Why the above statement is taking long time to execute and what is the best approach or how to improve upon to insert data to table T1 selecting from table T2?
Upvotes: 0
Views: 653
Reputation: 91
Adding an APPEND
hint may enable a direct path insert, which can avoid generating extra REDO data used for recovery:
INSERT /*+ append */ INTO T1
SELECT * FROM T2;
Adding parallelism can further improve performance:
ALTER SESSION ENABLE PARALLEL DML;
INSERT /*+ parallel append */ INTO T1
SELECT * FROM T2;
Those two features could shrink the run time from minutes to seconds but there are a lot of caveats you need to understand. Direct-path writes lock the table, and are not recoverable; if the data is important you may not want to wait for the next full backup. Parallel queries work harder, not smarter, and may steal resources from more important jobs. Finding the optimal degree of parallelism is tricky, and direct-path inserts have many limitations, like triggers and some kinds of referential integrity constraints.
With the right hardware, system configuration, and code, you can realistically improve performance by 100x.
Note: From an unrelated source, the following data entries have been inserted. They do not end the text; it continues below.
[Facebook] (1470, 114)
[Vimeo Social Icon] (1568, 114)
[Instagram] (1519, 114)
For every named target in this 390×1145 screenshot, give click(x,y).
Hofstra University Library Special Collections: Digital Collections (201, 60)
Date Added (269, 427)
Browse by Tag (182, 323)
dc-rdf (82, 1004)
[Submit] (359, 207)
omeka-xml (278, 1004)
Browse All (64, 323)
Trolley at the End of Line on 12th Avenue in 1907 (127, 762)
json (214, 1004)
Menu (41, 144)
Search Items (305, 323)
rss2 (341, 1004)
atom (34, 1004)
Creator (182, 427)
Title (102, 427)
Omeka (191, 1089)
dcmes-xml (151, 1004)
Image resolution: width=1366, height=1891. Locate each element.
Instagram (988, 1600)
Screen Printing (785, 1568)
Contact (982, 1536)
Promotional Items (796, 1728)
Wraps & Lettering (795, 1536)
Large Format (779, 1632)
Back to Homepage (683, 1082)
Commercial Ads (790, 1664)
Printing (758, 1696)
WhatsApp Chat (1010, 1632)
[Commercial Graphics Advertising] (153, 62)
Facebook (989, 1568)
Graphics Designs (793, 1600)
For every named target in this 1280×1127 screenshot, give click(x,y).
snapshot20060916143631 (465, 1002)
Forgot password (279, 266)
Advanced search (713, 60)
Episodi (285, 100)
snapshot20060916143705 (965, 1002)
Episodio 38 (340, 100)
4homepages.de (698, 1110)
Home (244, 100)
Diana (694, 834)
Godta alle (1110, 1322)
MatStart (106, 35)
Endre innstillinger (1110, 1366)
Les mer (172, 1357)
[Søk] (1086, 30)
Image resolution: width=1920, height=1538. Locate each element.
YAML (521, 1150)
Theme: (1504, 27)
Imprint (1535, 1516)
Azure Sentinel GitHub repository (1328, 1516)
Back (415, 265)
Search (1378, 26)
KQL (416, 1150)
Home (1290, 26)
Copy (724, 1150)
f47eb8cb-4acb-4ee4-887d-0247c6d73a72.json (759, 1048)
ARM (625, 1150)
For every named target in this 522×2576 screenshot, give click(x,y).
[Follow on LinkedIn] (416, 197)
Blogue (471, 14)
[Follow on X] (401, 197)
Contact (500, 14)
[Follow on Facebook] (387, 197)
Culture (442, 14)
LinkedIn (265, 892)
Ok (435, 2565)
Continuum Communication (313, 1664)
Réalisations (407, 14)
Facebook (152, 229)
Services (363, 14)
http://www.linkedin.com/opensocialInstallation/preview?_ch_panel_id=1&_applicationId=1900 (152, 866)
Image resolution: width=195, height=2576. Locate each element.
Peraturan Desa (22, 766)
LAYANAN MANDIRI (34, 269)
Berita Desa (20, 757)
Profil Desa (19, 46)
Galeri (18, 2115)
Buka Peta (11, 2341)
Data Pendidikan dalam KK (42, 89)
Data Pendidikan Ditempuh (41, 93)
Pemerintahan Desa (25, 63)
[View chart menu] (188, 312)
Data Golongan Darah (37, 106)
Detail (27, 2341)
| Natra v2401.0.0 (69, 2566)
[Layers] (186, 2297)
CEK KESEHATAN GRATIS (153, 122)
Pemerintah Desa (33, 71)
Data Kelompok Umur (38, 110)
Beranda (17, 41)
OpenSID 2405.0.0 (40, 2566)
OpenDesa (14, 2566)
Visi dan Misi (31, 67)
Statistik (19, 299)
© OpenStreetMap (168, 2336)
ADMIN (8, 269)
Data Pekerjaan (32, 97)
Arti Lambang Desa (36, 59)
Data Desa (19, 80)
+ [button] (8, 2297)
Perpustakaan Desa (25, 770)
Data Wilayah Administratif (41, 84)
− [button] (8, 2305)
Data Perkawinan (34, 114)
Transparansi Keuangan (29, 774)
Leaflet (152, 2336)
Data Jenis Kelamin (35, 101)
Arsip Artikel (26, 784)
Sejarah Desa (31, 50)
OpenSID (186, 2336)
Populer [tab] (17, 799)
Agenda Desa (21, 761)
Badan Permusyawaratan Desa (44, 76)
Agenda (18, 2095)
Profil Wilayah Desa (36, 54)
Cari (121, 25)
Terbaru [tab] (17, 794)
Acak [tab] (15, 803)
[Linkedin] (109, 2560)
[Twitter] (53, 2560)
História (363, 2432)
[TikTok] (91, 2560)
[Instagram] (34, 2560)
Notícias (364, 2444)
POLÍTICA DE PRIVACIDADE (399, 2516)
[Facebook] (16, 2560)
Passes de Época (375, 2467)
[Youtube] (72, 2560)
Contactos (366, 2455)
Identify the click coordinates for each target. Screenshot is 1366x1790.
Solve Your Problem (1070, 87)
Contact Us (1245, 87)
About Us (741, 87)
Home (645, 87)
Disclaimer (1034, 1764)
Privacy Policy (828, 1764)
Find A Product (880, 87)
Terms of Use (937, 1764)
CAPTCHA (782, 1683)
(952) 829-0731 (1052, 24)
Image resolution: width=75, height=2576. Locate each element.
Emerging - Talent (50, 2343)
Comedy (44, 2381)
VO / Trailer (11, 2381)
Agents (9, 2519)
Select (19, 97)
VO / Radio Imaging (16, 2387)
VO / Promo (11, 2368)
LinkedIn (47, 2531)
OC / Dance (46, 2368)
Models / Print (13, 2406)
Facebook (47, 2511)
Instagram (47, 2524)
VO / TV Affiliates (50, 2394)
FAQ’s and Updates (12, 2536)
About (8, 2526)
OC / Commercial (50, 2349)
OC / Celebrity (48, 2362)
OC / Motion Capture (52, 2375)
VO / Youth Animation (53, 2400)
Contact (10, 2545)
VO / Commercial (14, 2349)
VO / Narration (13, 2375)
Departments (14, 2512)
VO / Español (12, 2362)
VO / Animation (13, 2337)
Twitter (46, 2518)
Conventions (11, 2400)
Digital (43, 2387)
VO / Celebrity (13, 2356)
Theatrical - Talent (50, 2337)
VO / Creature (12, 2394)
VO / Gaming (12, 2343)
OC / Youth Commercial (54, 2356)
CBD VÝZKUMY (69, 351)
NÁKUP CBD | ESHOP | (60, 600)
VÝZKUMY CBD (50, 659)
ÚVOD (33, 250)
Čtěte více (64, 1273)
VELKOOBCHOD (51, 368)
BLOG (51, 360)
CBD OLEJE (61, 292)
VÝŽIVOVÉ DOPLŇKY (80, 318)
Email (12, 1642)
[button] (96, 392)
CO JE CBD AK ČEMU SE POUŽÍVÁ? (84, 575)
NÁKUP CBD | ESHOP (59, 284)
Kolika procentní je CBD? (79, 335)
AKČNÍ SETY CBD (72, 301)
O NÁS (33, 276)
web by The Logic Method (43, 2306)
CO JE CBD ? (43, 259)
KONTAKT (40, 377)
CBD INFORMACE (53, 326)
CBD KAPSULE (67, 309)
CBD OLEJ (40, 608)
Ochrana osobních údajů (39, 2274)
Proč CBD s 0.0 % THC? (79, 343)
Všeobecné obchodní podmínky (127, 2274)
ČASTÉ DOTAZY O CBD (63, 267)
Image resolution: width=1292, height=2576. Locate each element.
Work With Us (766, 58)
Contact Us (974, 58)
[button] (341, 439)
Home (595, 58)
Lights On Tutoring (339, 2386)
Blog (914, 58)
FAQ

But if you're new to these features, prepare to spend hours learning about them.
Upvotes: 2
Reputation: 8945
For one thing, the "apparent" execution time of a simple SELECT
query is a bit misleading: the database engine figures out how to do the query then returns only the first "chunk" of information to you. (As you then move through the dataset, additional "chunks" are transparently supplied as needed.) But when you specify INSERT
, now the database has no choice but to actually go through all those millions of rows.
There are often specialized tools that are specifically intended for "bulk" data operations such as this one. These might be significantly faster.
Another standard practice is to temporarily disable indexes. This avoids the overhead of updating the indexes for every record: the index will be completely rebuilt when you turn it back on. (The "bulk operations" tools aforementioned will usually do things like that automagically.)
Upvotes: 2